* _Goal_:
Output every line of the material exactly as it appears, starting at the line containing "The height and width of the screenshot is (546, 1568)." and ending at the line containing "Action: [1238, 34]", with both of those lines included.

[Data extracted from a collection]
════════════════

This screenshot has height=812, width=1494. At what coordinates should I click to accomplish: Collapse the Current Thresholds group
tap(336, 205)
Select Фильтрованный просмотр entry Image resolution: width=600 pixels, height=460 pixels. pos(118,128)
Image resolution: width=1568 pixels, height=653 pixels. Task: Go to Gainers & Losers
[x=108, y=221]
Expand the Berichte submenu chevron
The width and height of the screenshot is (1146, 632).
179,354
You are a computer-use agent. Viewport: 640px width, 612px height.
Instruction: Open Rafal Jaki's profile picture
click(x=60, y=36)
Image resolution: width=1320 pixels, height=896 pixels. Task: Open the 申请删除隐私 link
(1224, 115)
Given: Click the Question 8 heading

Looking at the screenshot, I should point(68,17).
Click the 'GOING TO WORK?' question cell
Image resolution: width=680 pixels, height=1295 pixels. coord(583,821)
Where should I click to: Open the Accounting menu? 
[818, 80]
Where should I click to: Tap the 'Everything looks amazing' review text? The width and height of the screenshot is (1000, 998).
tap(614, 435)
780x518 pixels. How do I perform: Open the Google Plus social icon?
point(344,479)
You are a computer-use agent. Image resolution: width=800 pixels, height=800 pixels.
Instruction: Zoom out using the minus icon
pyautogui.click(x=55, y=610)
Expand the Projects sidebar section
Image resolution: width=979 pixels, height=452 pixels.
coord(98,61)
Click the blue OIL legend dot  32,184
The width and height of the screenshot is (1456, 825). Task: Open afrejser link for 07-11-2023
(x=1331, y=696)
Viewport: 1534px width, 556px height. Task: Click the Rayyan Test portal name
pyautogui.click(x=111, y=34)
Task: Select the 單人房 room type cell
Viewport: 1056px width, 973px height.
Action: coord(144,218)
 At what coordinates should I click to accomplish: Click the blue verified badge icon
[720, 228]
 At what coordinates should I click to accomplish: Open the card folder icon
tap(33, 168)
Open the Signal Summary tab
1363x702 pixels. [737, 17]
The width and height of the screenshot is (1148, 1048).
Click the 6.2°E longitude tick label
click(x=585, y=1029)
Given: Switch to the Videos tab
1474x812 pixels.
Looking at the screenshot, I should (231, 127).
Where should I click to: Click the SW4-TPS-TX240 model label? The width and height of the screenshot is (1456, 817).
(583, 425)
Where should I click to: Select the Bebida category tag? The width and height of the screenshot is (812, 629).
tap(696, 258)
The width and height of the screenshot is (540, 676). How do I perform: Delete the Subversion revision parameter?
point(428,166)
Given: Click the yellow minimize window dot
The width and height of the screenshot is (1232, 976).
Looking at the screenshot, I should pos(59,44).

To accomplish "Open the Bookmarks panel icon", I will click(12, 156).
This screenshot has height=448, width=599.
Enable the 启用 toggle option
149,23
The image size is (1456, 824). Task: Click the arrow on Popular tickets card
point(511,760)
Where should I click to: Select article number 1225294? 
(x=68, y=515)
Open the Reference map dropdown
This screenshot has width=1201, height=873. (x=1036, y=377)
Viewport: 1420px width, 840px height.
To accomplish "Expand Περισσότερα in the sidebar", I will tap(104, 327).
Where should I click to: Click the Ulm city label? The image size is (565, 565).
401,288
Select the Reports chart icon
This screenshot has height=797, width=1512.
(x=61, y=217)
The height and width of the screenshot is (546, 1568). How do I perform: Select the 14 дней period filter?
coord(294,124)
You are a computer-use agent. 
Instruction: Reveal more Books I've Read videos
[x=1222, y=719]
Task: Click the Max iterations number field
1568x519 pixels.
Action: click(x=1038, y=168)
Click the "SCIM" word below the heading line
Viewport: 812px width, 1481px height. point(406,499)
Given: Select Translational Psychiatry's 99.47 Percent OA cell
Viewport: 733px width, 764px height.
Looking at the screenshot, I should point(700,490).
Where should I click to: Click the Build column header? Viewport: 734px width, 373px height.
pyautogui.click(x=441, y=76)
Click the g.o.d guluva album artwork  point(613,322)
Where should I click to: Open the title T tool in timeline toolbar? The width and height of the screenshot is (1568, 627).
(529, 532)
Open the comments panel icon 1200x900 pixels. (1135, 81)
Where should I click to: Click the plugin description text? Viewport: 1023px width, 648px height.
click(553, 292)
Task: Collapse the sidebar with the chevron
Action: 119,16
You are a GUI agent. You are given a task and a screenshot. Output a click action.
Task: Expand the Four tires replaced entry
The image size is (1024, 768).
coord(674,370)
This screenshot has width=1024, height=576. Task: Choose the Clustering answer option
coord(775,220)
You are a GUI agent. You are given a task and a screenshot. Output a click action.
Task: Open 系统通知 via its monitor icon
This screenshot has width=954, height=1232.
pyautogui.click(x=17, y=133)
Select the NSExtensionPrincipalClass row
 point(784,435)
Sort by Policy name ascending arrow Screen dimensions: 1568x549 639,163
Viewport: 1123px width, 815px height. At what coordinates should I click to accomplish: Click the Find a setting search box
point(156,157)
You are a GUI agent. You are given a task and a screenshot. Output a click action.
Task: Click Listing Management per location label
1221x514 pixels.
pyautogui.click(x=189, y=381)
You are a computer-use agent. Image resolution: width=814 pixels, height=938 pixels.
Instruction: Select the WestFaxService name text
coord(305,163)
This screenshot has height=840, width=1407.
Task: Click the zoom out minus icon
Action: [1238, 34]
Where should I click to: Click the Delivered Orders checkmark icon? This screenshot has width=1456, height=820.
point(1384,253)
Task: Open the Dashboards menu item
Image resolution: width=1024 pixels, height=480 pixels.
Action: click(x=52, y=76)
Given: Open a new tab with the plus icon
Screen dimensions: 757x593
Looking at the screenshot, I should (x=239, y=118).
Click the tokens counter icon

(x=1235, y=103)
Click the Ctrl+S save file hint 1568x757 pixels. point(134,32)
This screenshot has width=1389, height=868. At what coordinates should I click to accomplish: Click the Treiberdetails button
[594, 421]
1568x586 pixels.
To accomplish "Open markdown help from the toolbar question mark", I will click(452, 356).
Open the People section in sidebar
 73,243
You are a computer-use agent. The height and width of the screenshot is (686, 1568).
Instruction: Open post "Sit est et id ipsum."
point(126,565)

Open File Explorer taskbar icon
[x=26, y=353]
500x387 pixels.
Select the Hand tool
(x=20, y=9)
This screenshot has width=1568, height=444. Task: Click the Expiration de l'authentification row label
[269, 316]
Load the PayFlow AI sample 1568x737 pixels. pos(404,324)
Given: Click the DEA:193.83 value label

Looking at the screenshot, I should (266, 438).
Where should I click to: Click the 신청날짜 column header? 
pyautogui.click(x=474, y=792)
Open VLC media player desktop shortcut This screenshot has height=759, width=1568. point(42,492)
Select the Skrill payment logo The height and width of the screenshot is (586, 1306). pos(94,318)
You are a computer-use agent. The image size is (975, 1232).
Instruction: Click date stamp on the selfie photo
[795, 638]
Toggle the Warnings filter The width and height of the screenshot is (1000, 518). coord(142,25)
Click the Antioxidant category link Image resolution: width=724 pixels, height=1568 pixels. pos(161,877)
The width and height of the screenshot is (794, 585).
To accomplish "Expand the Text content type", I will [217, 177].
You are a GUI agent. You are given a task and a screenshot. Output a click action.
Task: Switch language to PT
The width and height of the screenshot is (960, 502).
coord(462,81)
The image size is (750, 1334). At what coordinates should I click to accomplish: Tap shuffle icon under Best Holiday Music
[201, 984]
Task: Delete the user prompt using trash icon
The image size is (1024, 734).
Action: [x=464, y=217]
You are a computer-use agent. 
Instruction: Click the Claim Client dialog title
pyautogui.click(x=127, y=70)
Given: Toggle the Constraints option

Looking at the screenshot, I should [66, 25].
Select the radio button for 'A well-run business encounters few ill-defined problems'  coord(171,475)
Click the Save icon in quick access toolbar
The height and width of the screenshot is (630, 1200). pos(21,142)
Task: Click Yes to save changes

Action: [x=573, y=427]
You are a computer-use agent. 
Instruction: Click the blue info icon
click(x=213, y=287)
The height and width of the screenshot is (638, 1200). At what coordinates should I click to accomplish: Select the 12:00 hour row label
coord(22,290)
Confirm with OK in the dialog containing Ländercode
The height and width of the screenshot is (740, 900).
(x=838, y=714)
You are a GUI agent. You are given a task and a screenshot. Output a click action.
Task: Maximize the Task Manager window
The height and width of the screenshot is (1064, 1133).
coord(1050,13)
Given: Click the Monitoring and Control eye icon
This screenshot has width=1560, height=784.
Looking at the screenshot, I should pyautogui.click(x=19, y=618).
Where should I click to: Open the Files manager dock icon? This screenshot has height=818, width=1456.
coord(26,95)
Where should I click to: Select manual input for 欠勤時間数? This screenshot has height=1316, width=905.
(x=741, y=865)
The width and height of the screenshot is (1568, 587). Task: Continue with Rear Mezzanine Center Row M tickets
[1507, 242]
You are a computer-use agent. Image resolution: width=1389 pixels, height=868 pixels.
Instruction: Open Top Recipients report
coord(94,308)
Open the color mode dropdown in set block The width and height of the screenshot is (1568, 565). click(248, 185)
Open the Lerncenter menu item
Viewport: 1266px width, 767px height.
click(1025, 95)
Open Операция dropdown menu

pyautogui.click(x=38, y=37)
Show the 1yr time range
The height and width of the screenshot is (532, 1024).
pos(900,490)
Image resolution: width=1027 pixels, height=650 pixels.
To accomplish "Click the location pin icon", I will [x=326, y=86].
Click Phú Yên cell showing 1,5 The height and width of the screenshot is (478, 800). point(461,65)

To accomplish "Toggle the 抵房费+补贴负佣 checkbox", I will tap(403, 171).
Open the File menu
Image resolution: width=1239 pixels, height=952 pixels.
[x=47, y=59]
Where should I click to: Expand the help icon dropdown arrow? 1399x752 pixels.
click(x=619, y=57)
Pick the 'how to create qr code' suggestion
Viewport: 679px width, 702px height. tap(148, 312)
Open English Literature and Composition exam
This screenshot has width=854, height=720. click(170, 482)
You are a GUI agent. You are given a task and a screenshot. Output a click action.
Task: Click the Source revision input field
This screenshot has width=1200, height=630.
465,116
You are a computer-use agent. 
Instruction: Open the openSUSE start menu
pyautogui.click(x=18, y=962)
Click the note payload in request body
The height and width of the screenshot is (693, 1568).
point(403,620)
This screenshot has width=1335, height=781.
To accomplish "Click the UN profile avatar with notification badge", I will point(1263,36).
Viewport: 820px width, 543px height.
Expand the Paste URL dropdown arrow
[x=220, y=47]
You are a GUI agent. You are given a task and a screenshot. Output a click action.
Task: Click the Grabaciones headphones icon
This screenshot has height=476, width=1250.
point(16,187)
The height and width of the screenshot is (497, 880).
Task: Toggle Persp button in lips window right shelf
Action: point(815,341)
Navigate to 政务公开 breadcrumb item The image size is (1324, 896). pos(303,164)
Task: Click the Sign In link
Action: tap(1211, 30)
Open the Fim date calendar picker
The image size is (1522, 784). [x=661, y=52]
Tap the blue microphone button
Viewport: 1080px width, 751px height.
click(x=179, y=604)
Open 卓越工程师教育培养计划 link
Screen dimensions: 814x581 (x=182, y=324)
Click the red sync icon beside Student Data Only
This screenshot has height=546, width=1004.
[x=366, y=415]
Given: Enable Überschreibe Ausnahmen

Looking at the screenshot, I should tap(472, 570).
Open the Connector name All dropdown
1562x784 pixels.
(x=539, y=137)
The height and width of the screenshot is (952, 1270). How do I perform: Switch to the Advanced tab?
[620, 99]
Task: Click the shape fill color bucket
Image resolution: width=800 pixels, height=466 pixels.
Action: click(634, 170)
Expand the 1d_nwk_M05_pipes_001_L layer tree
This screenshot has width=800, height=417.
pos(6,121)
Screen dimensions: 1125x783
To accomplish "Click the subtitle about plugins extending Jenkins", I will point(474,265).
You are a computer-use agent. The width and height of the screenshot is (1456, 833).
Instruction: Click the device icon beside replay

════════════════

* _In response_:
The height and width of the screenshot is (546, 1568). How do I perform: Select the 14 дней period filter?
coord(294,124)
You are a computer-use agent. 
Instruction: Reveal more Books I've Read videos
[x=1222, y=719]
Task: Click the Max iterations number field
1568x519 pixels.
Action: click(x=1038, y=168)
Click the "SCIM" word below the heading line
Viewport: 812px width, 1481px height. point(406,499)
Given: Select Translational Psychiatry's 99.47 Percent OA cell
Viewport: 733px width, 764px height.
Looking at the screenshot, I should point(700,490).
Where should I click to: Click the Build column header? Viewport: 734px width, 373px height.
pyautogui.click(x=441, y=76)
Click the g.o.d guluva album artwork  point(613,322)
Where should I click to: Open the title T tool in timeline toolbar? The width and height of the screenshot is (1568, 627).
(529, 532)
Open the comments panel icon 1200x900 pixels. (1135, 81)
Where should I click to: Click the plugin description text? Viewport: 1023px width, 648px height.
click(553, 292)
Task: Collapse the sidebar with the chevron
Action: 119,16
You are a GUI agent. You are given a task and a screenshot. Output a click action.
Task: Expand the Four tires replaced entry
The image size is (1024, 768).
coord(674,370)
This screenshot has width=1024, height=576. Task: Choose the Clustering answer option
coord(775,220)
You are a GUI agent. You are given a task and a screenshot. Output a click action.
Task: Open 系统通知 via its monitor icon
This screenshot has width=954, height=1232.
pyautogui.click(x=17, y=133)
Select the NSExtensionPrincipalClass row
 point(784,435)
Sort by Policy name ascending arrow Screen dimensions: 1568x549 639,163
Viewport: 1123px width, 815px height. At what coordinates should I click to accomplish: Click the Find a setting search box
point(156,157)
You are a GUI agent. You are given a task and a screenshot. Output a click action.
Task: Click Listing Management per location label
1221x514 pixels.
pyautogui.click(x=189, y=381)
You are a computer-use agent. Image resolution: width=814 pixels, height=938 pixels.
Instruction: Select the WestFaxService name text
coord(305,163)
This screenshot has height=840, width=1407.
Task: Click the zoom out minus icon
Action: [1238, 34]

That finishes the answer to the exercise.